Emerging Growth Company ☒
If an emerging growth company, indicate by check
mark if the Registrant has elected not to use the extended transition period for complying with any new or revised financial accounting
standards provided pursuant to Section 13(a) of the Exchange Act.
Item 3.01 Notice of Delisting or Failure to Satisfy a Continued
Listing Rule or Standard; Transfer of Listing.
On May 23, 2024, Clean Energy
Special Situations Corp. (the “Company”) received a notification letter (the “May 2024 Notification Letter”)
from the Listing Qualifications Department (the “Staff”) of the Nasdaq Stock Market LLC (“Nasdaq”)
indicating that the Company was not in compliance with Nasdaq’s continued listing standards (the “Rules”), because
the Company had not filed its Form 10-Q for the period ended March 31, 2024 (the “Q1 10-Q”). The May 2024 Notification
Letter noted that this delinquency serves as an additional basis for delisting the Company’s securities from Nasdaq.
In connection with a previous
notification letter dated April 23, 2024 citing delinquencies by the Company in not paying certain fees required by Listing Rule 5250(f)
and not filing its Annual Report on Form 10-K for the period ended December 31, 2023, the Company had requested a hearing to appeal the
Staff’s determination before a Nasdaq Hearings Panel, which is scheduled to occur on June 11, 2024. The delinquency noted in the
May 2024 Notification Letter will also be considered by the Nasdaq Hearings Panel.
The Company is considering
all options available to it to ensure compliance with all applicable criteria for continued listing on Nasdaq. There can be no assurance,
however, that the Nasdaq Hearings Panel will grant the Company’s request for continued listing or that the Company will evidence
compliance within any extension period that may be granted by the Nasdaq Hearings Panel. There can be no assurance that the appeal will
be successful.
Item 5.02 Departure of Directors or Certain Officers;
Election of Directors; Appointment of Certain Officers; Compensatory Arrangements of Certain Officers.

Directives =
1. Decide whether each statement below agrees with the Nasdaq filing. Answer yes or no for each, and quote the filing's deciding words. (a) The May 2024 Notification Letter was prompted by the Company's failure to file its Form 10-Q for the period ended March 31, 2024. (b) The Nasdaq Hearings Panel hearing is scheduled for June 11, 2024. (c) The Company states that its appeal will be successful.
2. Pick up the Nasdaq filing after its last line and continue it.

Data records =
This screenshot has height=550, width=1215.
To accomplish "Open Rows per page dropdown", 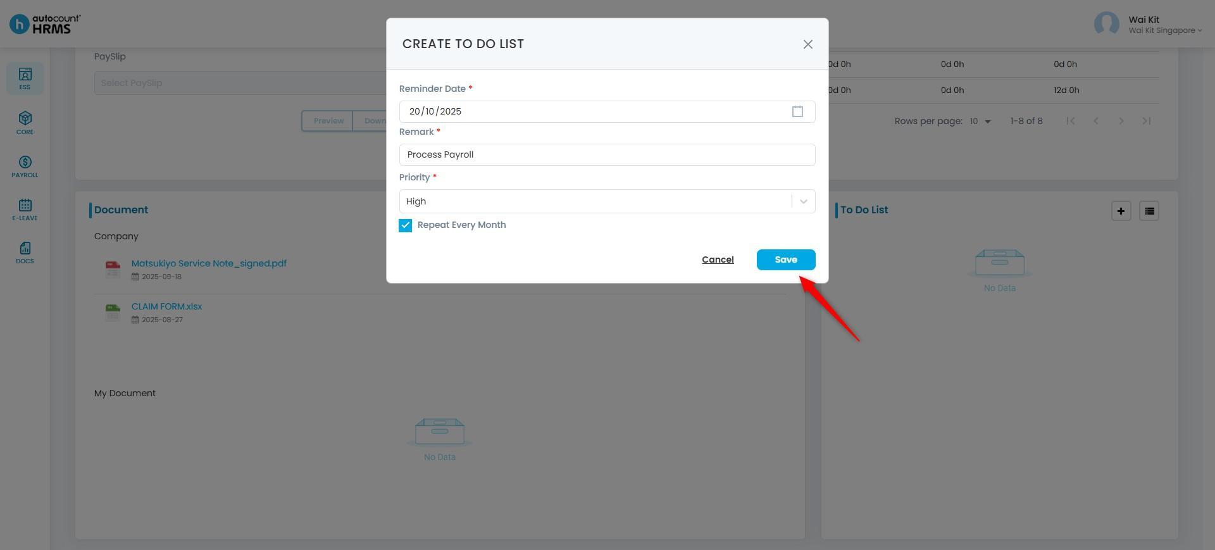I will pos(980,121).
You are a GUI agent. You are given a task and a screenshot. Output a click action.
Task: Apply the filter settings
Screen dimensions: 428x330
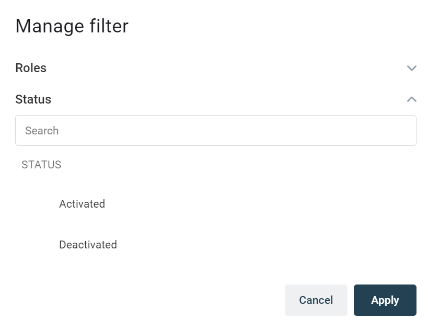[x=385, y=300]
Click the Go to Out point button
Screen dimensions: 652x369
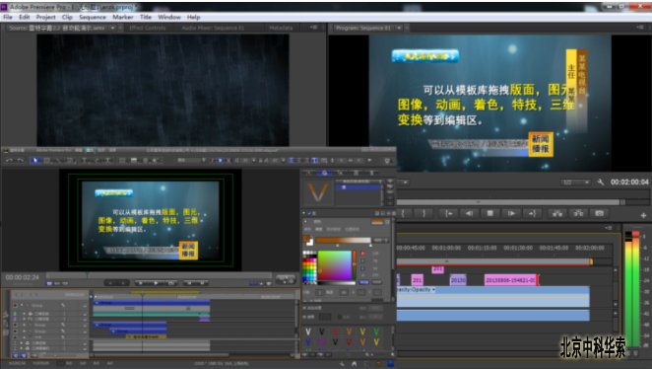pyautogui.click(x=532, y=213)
---
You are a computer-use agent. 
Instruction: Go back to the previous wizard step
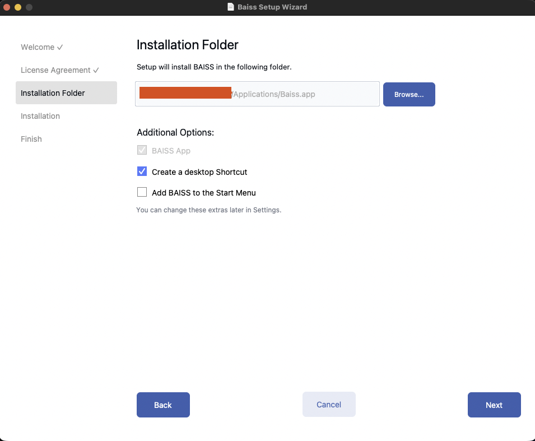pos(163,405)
==
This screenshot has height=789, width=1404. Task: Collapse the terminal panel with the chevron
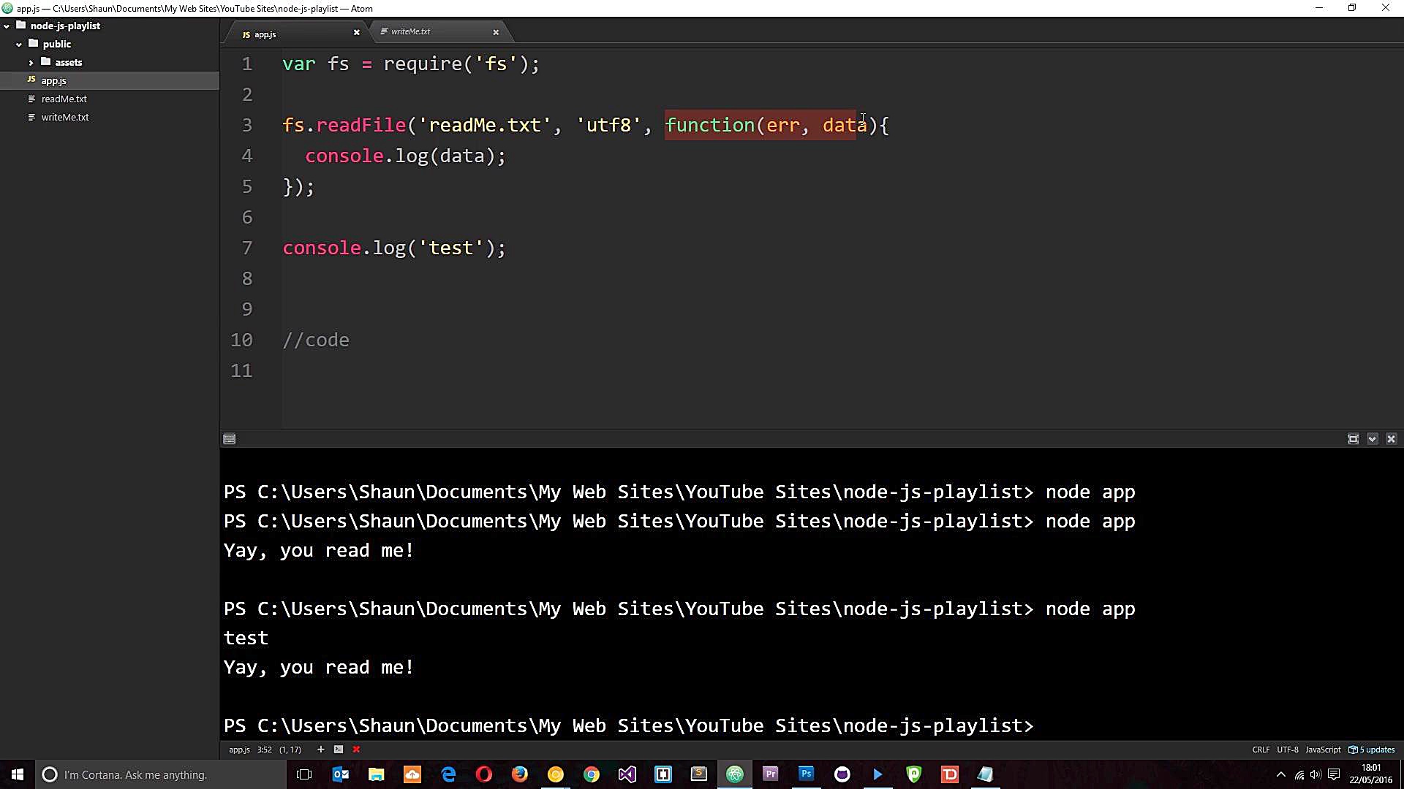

The responses =
1.
(a) Yes: "because the Company had not filed its Form 10-Q for the period ended March 31, 2024 (the “Q1 10-Q”)."
(b) Yes: "which is scheduled to occur on June 11, 2024."
(c) No: "There can be no assurance that the appeal will be successful."

2.
On May 23, 2024, the board of
directors of the Company (the “Board”) accepted the resignation of Nicholas
Parker as a member of the Board and all committees thereof, effective as of May 23, 2024. Mr. Parker’s decision to resign from the
Board was not related to any disagreements with the Company on any matter relating to its operations, policies, or practices or any issues
regarding financial disclosures, accounting, or legal matters.
Item 5.07 Submission of Matters to a Vote of Security
Holders.
On May 28, 2024, the Company held
a special meeting of stockholders (the “Special Meeting”). An aggregate of
5,473,935 shares of common stock of the Company (the “Common Stock”), which
represented a quorum of the outstanding Common Stock entitled to vote as of the record date of May 1, 23024, were represented in person
or by proxy at the Special Meeting.
The Company’s stockholders
voted on the following proposal at the Special Meeting, which was approved:
Proposal
No. 1 – The Extension Amendment Proposal – a proposal to amend the Company’s amended and restated certificate of
incorporation (the “Charter”) to extend the date by which the Company has
to consummate an initial business combination (the “Extension”) from May
28, 2024 to August 28, 2024 with the ability to further extend such date up to four times by one month each (so a maximum of through
December 28, 2024), at the discretion of the Company’s Board (the “Extended Date”)
(the “Extension Amendment Proposal”). The following is a tabulation of the
votes with respect to the Extension Amendment Proposal, which was approved by the Company’s stockholders:
FOR | | |
AGAINST | | |
ABSTAIN | | |
BROKER
NON-VOTES | |
| 5,464,308 | | |
| 9,627 | | |
| 0 | | |
| 0 | |
In
connection with the Special Meeting, the Company filed an amendment to the Charter with the Secretary of State of the State of Delaware
to effectuate the Extension. A copy of the amendment is attached hereto as Exhibit 3.1 and is incorporated herein by reference.
Item 7.01 Regulation FD Disclosure.
On May 29, 2024, the Company
issued a press release announcing the May 2024 Notification Letter (the “Press Release”). A copy of the Press Release
is attached hereto as Exhibit 99.1 and is incorporated herein by reference.
The information contained
in this Item 7.01 and in Exhibit 99.1 attached hereto is furnished pursuant to the rules and regulations of the SEC and shall not be deemed
“filed” for purposes of Section 18 of the Securities Exchange Act of 1934, as amended (the “Exchange Act”)
or otherwise subject to the liabilities of that section, nor shall it be deemed incorporated by reference in any filing under the Securities
Act of 1933, as amended, or the Exchange Act, except as expressly set forth by specific reference in such a filing.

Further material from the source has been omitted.